Study material:
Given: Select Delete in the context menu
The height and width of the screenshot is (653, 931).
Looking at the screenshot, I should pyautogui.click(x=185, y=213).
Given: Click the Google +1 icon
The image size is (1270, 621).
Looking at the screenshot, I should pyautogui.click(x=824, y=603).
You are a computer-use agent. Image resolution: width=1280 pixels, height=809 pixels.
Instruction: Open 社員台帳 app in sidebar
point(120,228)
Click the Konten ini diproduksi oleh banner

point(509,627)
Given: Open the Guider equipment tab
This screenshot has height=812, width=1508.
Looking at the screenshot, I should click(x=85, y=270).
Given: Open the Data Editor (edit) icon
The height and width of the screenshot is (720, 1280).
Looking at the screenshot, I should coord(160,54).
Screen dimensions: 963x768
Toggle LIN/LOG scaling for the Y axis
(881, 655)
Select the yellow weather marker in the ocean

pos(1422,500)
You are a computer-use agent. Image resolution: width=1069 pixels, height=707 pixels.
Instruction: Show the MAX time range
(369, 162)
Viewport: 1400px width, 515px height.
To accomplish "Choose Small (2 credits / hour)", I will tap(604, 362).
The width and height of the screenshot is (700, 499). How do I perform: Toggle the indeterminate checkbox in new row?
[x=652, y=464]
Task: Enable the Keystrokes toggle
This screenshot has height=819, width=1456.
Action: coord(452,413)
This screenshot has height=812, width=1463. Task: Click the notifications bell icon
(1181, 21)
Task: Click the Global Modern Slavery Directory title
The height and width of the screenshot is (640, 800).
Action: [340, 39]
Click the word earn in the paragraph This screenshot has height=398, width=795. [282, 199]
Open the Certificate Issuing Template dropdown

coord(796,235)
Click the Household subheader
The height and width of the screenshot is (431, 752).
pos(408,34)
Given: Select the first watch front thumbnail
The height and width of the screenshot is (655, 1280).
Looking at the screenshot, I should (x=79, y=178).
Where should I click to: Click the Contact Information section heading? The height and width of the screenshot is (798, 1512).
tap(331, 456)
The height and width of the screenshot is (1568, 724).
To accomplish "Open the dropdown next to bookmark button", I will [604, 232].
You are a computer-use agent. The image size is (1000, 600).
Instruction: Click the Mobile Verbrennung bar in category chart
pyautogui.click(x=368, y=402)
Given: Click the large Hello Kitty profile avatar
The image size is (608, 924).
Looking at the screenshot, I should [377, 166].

What is expected: Only the lines from the one with "You are a computer-use agent. The" through the final line above belong in the answer, each reproduced word for word.

Answer for the task:
You are a computer-use agent. The image size is (1000, 600).
Instruction: Click the Mobile Verbrennung bar in category chart
pyautogui.click(x=368, y=402)
Given: Click the large Hello Kitty profile avatar
The image size is (608, 924).
Looking at the screenshot, I should [377, 166].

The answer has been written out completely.